■ Source extract

For the game CartPole we get an average of ~20 across 4000 episodes. To run the random agent, run the provided py file:
python a3c_cartpole.py — algorithm=random — max-eps=4000.
What is the Asynchronous Advantage Actor Critic algorithm?
Asynchronous Advantage Actor Critic is quite a mouthful! Let’s start by breaking down the name, and then the mechanics behind the algorithm itself.
- Asynchronous: The algorithm is an asynchronous algorithm where multiple worker agents are trained in parallel, each with their own copy of the model and environment. This allows our algorithm to not only train faster as more workers are training in parallel, but also to attain a more diverse training experience as each workers’ experience is independent.
- Advantage: Advantage is a metric to judge both how good its actions were, but also how they turned out. This allows the algorithm to focus on where the network’s predictions were lacking. Intuitively, this allows us to measure the advantage of taking action, a, over following the policy π at the given time step.
- Actor-Critic: The Actor-Critic aspect of the algorithm uses an architecture that shares layers between the policy and value function.
But how does it work?
At a high level, the A3C algorithm uses an asynchronous updating scheme that operates on fixed-length time steps of experience. It will use these segments to compute estimators of the rewards and the advantage function. Each worker performs the following workflow cycle:
- Fetch the global network parameters
- Interact with the environment by following the local policy for min(t_max, steps to terminal state) number of steps.
- Calculate value and policy loss
- Get gradients from losses
- Update the global network with the gradients
With this training configuration, we expect to see a linear speed up with the number of agents. However, the number of agents your machine can support is bound by the number of CPU cores available. In addition, A3C can even scale to more than one machine, and some newer research (such as IMPALA) supports scaling it even further. Adding more may prove detrimental to speed and performance. Check out the paper for more in-depth information!
Refresher for policy and value functions
If you are already comfortable with policy gradients, then I would recommend skipping this section. Otherwise, if you don’t know what policies/values are or just want a quick refresher, read on!
The idea of a policy is to parametrise the action probability distribution given some input state. We do so by creating a network that takes the state of the game and decides what we should do. As such, while the agent is playing the game, whenever it sees a certain state (or similar states), it will compute the probability of each available action given an input state, and then sample an action according to this probability distribution. To delve into the mathematics more formally, policy gradients are a special case of the more general score function gradient estimator. The general case is expressed in the form of Ex p(x | ) [f(x)]; in other words and in our case, the expectation of our reward (or advantage) function, f, under some policy network, p. Then, using the log derivative trick, we figure out how to update our network’s parameters such that the action samples obtain higher rewards and end up with ∇ Ex[f(x)] =Ex[f(x) ∇ log p(x)]. In English, this equation explains how shifting θ in the direction of our gradient will maximize our scores according to our reward function f.

■ Dataset
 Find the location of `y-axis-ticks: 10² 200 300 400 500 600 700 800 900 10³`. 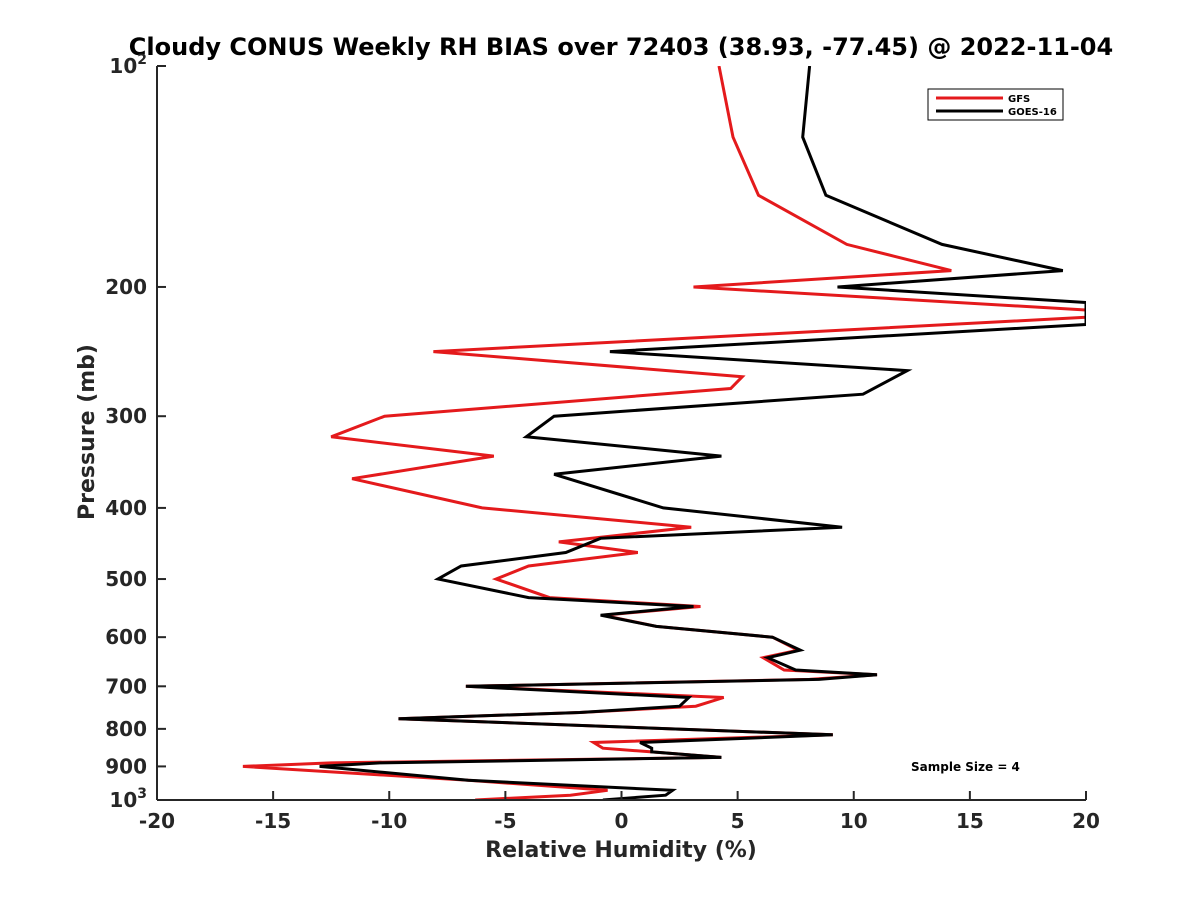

--

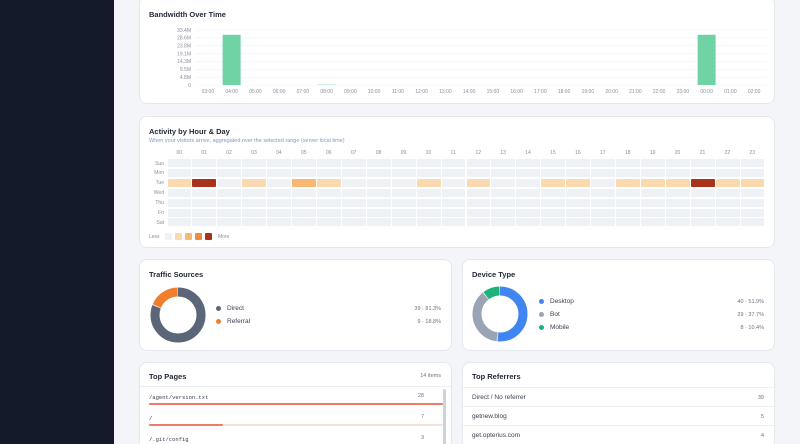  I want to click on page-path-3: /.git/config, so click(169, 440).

■ Tasks to carry out
1 > According to the text on the Asynchronous Advantage Actor Critic algorithm, what limits the number of agents a machine can support?
2 > Resume the text on the Asynchronous Advantage Actor Critic algorithm after its last sentence, keeping its voice and topic.

■ Task results
1 > The number of CPU cores available.

2 >
Value functions essentially judge how good a certain state is to be in. Formally, value functions define the expected sum of rewards when starting in state s and following policy p. This is where the “Critic” part of the name becomes relevant. The agent uses the value estimate (the critic) to update the policy (the actor).
Let’s first define what kind of model we’ll be using. The master agent will have the global network and each local worker agent will have a copy of this network in their own process. We’ll instantiate the model using Model Subclassing. Model subclassing gives us maximum flexibility at the cost of higher verbosity.
As you can see from our forward pass, our model will take inputs and return policy probability logits and values.
Master Agent — Main thread
Let’s get to the brain of the operation. The master agent holds a shared optimizer that updates its global network. This agent instantiates the global network that each worker agent will update as well as the optimizer that we will use to update it. A3C is shown to be quite resilient to a spread of learning rates, but we’ll use the AdamOptimizer with a learning rate of 5e-4 for the game CartPole.
The master agent will run the train function to instantiate and start each of the agents. The master agent handles the coordinating and supervision of each agent. Each of these agents will run asynchronously. (This is technically not true asynchrony because in Python, because of GIL (Global Interpreter Lock) a single python process cannot run threads in parallel (utilize multiple cores). It can however run them concurrently (context switch during I/O bound operations). We implement with threads for the sake of simplicity and clarity of example.)
Memory Class — Holding our experience
In addition, to make keeping track of things easier, we’ll also implement a
Memory class. This class will simply give us the functionality to keep track of our actions, rewards, states that occur per step.
Now, we get to the crux of the algorithm: the worker agent. The worker agent inherits from the threading class, and we override the
run method from Thread. This will allow us to achieve the first A in A3C, asynchronous. First we’ll begin by instantiating a local model and setting up the specific training parameters.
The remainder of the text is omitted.